# MultiGEC Baseline

_This notebook was put together by Ricardo ([@rimusa](https://github.com/rimusa) on GitHub) and is based on the code found [here](https://github.com/spraakbanken/multigec-2025/blob/main/scripts/baseline.py)._

## Intro

This notebook is meant to showcase the baseline for the [MultiGEC shared task](https://github.com/spraakbanken/multigec-2025) on grammatical error correction.
If you want to learn a bit more about this task, be sure to check out the shared task homepage.

Note that it is a minimal one-shot prompt-engineering baseline.
This is a lot of buzzwords, let's see what they mean:

* A _baseline_ is a system with which we're comparing ours with. There are two (often opposed) philosophies here:
    * It should be simple to avoid introducing noise/artifacts to the task
    * It should be well-performing to allow for better comparison of the results
    
* A _minimal baseline_ follows the "being simple" approach, trying to avoid any kind of over-engineering

* A _few-shot system_ is meant to do very little adaptation (if at all) to the task in hand. It can be either finetuning with few examples for a small amount of epochs (with transformer-based models I'd say one at most) or showing the examples as part of a prompt.
    * _Zero-shot systems_ do not get any examples at all, they are meant to test the model as-is.
    * _One-shot systems_ see only one example. The idea here is that we don't want the model to change its internal representations but we do want it to adapt its output to the format of the input.

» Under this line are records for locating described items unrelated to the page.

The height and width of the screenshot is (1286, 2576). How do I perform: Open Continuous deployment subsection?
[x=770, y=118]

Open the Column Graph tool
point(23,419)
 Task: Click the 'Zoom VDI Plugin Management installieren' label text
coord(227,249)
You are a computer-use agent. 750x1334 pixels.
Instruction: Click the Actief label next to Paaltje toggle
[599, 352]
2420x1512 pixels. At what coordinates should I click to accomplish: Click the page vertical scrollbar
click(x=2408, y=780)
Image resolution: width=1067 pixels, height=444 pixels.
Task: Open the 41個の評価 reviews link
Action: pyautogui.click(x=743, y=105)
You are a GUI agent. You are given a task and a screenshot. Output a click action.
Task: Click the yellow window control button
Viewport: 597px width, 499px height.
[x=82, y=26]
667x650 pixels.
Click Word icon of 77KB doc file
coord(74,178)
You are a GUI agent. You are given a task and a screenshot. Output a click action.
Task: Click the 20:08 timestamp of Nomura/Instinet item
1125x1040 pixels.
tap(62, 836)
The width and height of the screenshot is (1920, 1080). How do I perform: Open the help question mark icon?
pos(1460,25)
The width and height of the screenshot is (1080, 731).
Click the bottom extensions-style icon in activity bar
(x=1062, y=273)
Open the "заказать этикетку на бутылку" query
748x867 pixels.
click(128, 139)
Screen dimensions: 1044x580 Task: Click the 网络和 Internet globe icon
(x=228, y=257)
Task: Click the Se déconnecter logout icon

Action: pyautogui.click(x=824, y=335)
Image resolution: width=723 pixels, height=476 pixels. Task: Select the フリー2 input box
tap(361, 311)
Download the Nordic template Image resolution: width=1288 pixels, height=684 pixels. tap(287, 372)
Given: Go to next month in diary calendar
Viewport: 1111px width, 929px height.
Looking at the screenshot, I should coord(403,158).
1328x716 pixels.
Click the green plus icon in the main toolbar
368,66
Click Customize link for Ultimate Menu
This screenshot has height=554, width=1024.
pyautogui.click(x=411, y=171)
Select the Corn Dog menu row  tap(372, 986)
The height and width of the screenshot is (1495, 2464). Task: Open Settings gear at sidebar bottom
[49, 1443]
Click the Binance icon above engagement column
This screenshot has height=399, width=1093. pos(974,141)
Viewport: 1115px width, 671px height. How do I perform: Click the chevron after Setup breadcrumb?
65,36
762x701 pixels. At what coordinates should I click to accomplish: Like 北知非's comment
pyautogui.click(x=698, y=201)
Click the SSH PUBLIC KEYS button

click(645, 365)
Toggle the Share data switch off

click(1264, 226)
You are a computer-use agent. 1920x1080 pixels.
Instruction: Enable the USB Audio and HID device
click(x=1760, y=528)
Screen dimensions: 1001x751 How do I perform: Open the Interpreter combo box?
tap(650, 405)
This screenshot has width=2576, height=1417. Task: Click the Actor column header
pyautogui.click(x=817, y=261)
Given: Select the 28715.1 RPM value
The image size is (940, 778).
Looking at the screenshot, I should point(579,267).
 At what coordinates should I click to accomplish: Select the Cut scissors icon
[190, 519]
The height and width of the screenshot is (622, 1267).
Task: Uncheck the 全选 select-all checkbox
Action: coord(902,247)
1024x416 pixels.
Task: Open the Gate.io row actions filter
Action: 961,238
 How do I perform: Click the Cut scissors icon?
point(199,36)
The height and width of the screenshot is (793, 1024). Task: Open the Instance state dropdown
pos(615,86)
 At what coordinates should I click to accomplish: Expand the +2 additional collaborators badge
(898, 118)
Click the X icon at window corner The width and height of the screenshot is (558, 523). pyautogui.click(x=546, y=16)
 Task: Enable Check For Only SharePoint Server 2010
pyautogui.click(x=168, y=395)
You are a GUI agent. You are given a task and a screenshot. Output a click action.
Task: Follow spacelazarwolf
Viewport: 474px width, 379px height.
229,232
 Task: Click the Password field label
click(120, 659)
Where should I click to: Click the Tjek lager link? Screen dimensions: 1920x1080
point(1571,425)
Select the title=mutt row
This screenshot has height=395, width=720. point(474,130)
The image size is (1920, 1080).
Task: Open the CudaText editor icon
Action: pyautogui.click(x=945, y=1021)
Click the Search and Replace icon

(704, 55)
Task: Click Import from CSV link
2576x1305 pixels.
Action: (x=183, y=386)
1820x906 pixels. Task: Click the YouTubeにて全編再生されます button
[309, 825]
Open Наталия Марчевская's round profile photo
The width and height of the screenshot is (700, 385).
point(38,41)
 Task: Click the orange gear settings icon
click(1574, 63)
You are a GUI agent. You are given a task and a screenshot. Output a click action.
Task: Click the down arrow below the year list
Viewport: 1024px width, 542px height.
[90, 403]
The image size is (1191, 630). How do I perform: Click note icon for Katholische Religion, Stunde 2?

* _Prompt-engineering_ is a method of getting generative language models to adapt to our task without actually changing the internal representations of the model. This way we can bootstrap the knowledge contained within without risking it forgetting things during finetuning (also known as "catastrophic forgetting").

## Preamble

This section has all of the imports needed to run this code.

Note that to be able to run this notebook you need to use a Python 3 environment that has the following packages installed:

```python
# General Imports
jupyter             # For reasons that hopefully are obvious

# HuggingFace Imports
transformers        # To be able to load the models
huggingface_hub     # Llama is a gated model, so you need to log in
```

In [1]:
from transformers import AutoModelForCausalLM, AutoTokenizer, AutoConfig
from huggingface_hub import login

Good etiquette says to use only one GPU from the MLT server.
Thus we will use just the one and a smaller model.
For the 8B parameter model that we used for the shared task, we might need to use more GPUs.

In [2]:
device = "auto"

## The Prompts

### Task Prompts

The idea is that we want two different kinds of prompts: one for doing minimal edits to the text and another one that allows for fluency edits.
Thus, we have two different prompts.
Note that the prompt has parts in common between the two versions, so we only need to define those parts once to reduce the amount of duplication (and thus diminishing the risk that the two diverge from each other.

In [3]:
# This is the shared part of the prompt
task_prompt = "You are a grammatical error correction tool. Your task is to correct the grammaticality and spelling of the input essay written by a learner of {}. {} Return only the corrected text and nothing more."

Note that there are two sets of brackets.
We will put the language of the text to be corrected in the first set of brackets and the task description in the second one.

We can then define the specific variations of the task:

In [4]:
task_descriptions = {

    "minimal" : "Make the smallest possible change in order to make the essay grammatically correct. Change as few words as possible. Do not rephrase parts of the essay that are already grammatical. Do not change the meaning of the essay by adding or removing information. If the essay is already grammatically correct, you should output the original essay without changing anything.",

    "fluency" : "You may rephrase parts of the essay to improve fluency. Do not change the meaning of the essay by adding or removing information. If the essay is already grammatically correct and fluent, you should output the original essay without changing anything.",

}

Let's see the two different versions of the prompts:

In [5]:
for task, description in task_descriptions.items():
    print("")
    print("Prompt for when we use", task, "edits:")
    print("")
    print(task_prompt.format("LANG",description))
    print("")


Prompt for when we use minimal edits:

You are a grammatical error correction tool. Your task is to correct the grammaticality and spelling of the input essay written by a learner of LANG. Make the smallest possible change in order to make the essay grammatically correct. Change as few words as possible. Do not rephrase parts of the essay that are already grammatical. Do not change the meaning of the essay by adding or removing information. If the essay is already grammatically correct, you should output the original essay without changing anything. Return only the corrected text and nothing more.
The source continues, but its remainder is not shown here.